カップルの横に目線をずらすと、水面下に大きな黒い影が見え、ジンベエの背びれが水面に現れた。
大きい!

でも、その一匹の大きいジンベエの周りには、なんと27隻の小船が集まっている。
一度にジンベエと一緒に泳げるのはガイドさんとゲスト2人まで、という決まりがあるので、
そこで待っていたら泳げるのがいつになるかわからない。
私達の船のお父さんはしばらく無線でやり取りした後、くるりと船を方向転換させ、別のポイントに急いでくれた。

ジンベエツアー

そちらでは6隻ぐらいの船がジンベエを囲んでいた。
船同士で譲り合って、順番を待つ。
やっと私達の番がやってきた時は、もうドキドキで胸がはちきれそう。
足ひれと、シュノーケルセット、そしてライフジャケットを着用して息子さんの合図を待つ。
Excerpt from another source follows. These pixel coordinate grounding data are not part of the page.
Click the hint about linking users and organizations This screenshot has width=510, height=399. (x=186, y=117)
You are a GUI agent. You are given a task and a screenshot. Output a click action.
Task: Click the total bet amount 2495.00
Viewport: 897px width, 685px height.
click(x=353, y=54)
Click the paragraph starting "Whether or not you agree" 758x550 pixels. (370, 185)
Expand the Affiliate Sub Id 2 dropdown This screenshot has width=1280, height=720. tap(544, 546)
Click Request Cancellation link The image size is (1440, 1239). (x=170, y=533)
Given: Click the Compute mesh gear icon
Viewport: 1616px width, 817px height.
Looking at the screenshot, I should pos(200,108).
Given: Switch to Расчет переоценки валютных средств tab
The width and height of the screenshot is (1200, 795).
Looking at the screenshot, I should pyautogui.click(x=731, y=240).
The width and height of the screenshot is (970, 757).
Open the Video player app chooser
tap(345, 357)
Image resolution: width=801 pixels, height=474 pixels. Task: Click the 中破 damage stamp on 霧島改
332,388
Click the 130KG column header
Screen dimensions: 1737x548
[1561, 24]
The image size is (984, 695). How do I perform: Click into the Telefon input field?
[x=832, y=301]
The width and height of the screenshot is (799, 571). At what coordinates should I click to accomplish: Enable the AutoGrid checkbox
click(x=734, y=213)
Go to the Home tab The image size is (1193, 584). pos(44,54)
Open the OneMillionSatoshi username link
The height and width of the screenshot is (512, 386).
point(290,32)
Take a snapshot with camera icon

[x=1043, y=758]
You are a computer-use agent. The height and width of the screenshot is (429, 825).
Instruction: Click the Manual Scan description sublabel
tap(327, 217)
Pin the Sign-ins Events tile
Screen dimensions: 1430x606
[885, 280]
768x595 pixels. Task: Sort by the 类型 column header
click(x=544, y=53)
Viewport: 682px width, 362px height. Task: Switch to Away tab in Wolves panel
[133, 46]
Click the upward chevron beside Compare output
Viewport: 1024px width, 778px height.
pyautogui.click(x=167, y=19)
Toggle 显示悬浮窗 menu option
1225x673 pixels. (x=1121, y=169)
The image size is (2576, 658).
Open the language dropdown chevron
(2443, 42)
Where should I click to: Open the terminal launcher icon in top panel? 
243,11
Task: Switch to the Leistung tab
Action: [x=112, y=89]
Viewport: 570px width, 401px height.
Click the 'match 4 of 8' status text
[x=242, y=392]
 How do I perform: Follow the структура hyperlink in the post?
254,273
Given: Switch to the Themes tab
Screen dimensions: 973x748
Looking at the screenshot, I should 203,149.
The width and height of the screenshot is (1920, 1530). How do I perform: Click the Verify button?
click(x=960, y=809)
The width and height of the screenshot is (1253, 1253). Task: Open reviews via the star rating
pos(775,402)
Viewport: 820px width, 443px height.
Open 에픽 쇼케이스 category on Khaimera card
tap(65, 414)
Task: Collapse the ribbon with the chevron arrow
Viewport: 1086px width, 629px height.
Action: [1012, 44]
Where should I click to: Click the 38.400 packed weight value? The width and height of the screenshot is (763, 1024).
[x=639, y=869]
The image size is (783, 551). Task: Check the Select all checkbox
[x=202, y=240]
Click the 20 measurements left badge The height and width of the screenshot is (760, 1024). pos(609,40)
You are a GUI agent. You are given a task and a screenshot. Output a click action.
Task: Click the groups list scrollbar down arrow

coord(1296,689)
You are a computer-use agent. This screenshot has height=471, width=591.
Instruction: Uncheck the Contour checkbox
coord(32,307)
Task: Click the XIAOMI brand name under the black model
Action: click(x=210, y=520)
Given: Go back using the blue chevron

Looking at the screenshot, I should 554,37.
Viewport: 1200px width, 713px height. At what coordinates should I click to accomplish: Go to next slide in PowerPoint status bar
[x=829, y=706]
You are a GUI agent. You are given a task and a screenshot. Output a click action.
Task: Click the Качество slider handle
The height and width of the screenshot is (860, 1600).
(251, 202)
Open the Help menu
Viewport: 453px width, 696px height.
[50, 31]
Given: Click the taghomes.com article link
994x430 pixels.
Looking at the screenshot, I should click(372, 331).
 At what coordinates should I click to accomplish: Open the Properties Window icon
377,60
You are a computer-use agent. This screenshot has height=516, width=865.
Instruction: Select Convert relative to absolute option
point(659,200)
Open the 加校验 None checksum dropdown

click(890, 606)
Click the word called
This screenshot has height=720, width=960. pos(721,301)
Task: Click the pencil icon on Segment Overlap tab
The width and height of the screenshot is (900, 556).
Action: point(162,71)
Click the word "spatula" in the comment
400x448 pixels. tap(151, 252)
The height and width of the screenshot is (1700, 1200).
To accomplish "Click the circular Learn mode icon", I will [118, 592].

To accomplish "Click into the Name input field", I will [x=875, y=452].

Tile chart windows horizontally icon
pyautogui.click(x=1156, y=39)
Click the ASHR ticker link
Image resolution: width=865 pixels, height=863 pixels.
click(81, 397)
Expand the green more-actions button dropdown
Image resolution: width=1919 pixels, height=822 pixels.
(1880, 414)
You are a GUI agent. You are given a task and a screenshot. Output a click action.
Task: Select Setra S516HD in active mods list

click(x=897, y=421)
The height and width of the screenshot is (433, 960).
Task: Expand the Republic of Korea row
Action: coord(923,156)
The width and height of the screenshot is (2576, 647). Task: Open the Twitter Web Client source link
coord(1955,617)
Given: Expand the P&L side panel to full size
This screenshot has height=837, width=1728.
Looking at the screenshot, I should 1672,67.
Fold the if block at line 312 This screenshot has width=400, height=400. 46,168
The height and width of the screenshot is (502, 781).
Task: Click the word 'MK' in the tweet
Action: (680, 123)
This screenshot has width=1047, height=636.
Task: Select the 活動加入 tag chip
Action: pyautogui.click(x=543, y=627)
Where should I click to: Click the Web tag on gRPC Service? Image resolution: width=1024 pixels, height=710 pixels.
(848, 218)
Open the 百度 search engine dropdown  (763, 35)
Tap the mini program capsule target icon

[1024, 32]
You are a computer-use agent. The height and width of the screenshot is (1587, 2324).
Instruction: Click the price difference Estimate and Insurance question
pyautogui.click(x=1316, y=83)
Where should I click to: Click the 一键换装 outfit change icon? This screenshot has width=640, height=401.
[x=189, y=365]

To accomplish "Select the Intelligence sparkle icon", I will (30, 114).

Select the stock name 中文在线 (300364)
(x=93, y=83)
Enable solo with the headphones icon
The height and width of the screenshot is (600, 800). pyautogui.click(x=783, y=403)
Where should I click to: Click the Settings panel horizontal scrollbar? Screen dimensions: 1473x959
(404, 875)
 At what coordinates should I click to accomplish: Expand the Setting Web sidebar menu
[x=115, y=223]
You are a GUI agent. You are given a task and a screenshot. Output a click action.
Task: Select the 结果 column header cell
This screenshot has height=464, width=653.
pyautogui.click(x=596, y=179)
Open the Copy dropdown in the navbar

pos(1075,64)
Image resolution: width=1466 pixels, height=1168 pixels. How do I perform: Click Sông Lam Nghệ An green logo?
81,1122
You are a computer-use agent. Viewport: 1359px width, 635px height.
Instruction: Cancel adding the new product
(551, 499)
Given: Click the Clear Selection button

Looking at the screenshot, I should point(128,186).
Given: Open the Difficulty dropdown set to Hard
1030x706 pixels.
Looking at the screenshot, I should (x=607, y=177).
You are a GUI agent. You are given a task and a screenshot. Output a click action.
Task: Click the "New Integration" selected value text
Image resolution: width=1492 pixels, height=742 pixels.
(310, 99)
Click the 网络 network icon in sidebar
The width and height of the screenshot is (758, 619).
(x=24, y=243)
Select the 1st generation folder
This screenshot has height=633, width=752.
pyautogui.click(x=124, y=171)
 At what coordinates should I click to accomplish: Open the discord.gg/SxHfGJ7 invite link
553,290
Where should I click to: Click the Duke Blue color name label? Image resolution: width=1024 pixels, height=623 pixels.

お父さんが、ジンベエの前方にゆっくり船を回してくれる。
ジンベエが船のほうに泳いできたその時、息子さんの「GO!」の掛け声と共に海へ飛び込む。
一緒に飛び込んだ息子さんが「こっち!」と指さす方向をシュノーケルで覗いてみると、
大きな大きなジンベエが悠々と泳いでいた。

群青色の巨体に白い水玉模様。
尾びれが水の中でゆっくり左右に動く。
そしてあまりにも間近にジンベエがいることにびっくり。
ジンベエには触れてはいけないことになっているけど、注意しないと今にも身体がぶつかりそう。

見とれている間もなく、ジンベエの泳ぎが結構速いことに気づき、クロールをしながら必死でついていく。
「目も見てみたい」と、頑張って泳いで前の方にいくと、巨体に似合わないつぶらな眼と、
ほけ~っと開いたままの大きな口が見えた。
口の中にはどんどん水が吸い込まれている。
「うわぁぁ、こうやって泳ぎながら食事してるんだ!」水族館でも見ていたけど、
間近で見ると口の中に大量の水が吸い込まれているのがよく分かる。
とりあえず全部口の中に入れて、餌以外の不要な水は身体の横穴から出すらしい。
クロールをしながらシュノーケルでの呼吸がだいぶ息があがって苦しくなり始めた頃、
ジンベエはゆっくりと海中へ沈んでいった。
沈んでいくジンベエの進行方向を探るように、息子さんがジンベエと共に深く深く潜っていくのがとても幻想的だった。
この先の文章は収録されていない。